Dataset entries
============

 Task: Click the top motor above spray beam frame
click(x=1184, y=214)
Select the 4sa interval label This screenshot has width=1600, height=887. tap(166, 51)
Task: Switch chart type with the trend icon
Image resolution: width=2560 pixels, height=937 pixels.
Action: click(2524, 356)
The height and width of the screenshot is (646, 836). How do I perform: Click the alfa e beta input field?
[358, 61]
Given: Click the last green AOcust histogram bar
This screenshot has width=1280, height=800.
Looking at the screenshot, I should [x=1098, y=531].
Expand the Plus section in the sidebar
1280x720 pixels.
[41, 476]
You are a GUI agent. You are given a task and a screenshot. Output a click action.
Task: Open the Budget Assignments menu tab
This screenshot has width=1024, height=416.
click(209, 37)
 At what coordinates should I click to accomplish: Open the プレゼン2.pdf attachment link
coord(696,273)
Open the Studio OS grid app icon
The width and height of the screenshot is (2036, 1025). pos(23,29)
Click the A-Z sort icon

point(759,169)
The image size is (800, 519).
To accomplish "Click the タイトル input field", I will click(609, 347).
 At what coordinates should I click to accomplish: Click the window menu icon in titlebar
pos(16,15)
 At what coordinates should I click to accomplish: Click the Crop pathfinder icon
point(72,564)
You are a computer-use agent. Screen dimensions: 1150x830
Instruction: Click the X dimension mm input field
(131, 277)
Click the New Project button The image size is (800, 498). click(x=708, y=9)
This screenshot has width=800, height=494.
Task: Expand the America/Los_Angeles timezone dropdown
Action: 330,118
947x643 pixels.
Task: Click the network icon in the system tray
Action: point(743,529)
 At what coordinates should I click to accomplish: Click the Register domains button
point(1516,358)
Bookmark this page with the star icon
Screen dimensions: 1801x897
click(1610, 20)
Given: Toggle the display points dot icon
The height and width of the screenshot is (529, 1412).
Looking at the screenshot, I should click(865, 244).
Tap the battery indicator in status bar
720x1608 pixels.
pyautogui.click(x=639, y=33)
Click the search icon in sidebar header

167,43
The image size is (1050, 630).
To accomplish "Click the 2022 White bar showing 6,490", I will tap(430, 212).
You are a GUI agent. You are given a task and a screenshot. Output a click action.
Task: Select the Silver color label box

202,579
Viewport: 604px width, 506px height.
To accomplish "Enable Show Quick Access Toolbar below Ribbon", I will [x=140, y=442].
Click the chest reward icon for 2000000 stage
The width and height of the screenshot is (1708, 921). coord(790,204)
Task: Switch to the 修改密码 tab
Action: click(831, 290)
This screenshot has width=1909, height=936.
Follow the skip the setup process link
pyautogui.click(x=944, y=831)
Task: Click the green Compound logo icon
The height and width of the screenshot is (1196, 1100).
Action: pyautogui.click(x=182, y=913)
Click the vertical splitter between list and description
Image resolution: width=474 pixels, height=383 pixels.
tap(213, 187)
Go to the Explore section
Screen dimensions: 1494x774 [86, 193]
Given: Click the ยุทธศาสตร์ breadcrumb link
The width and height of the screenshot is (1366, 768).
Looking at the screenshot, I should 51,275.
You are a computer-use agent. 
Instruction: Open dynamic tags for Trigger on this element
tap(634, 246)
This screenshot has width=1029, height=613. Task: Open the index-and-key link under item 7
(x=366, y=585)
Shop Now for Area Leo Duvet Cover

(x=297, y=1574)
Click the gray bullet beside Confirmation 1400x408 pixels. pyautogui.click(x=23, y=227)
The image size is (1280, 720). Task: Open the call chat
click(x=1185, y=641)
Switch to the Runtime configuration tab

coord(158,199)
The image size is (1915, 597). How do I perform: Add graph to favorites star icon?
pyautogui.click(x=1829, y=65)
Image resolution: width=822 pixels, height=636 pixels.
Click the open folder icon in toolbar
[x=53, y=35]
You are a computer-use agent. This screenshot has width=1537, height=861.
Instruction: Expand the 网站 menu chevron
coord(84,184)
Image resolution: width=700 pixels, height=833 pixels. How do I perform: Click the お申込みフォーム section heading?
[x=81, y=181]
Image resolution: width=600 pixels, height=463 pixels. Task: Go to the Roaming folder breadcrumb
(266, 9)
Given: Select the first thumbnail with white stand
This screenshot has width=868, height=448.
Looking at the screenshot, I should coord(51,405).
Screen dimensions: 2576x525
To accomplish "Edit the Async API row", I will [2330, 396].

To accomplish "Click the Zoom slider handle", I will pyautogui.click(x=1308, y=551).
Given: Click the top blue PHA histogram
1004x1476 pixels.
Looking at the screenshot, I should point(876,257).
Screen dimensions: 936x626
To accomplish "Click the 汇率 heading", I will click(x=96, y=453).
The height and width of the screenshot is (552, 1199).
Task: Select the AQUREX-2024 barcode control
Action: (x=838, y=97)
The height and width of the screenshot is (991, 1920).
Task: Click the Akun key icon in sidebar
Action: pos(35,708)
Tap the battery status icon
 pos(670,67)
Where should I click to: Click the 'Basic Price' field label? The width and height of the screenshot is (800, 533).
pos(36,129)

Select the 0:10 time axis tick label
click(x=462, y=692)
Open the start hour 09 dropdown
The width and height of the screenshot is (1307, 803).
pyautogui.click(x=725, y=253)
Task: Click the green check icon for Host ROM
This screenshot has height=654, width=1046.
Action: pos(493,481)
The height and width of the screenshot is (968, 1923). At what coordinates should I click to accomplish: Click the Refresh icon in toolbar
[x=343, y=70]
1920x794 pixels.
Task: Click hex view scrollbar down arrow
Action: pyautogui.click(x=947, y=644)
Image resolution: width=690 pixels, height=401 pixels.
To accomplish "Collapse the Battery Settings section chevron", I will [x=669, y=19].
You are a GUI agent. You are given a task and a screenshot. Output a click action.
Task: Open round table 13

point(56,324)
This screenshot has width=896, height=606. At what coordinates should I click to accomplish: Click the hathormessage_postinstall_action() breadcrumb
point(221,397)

============

■ **Requirement**:
Filter the records above for the string "histogram" and copy each matching line.

■ **Result of the exercise**:
Given: Click the last green AOcust histogram bar
Given: Click the top blue PHA histogram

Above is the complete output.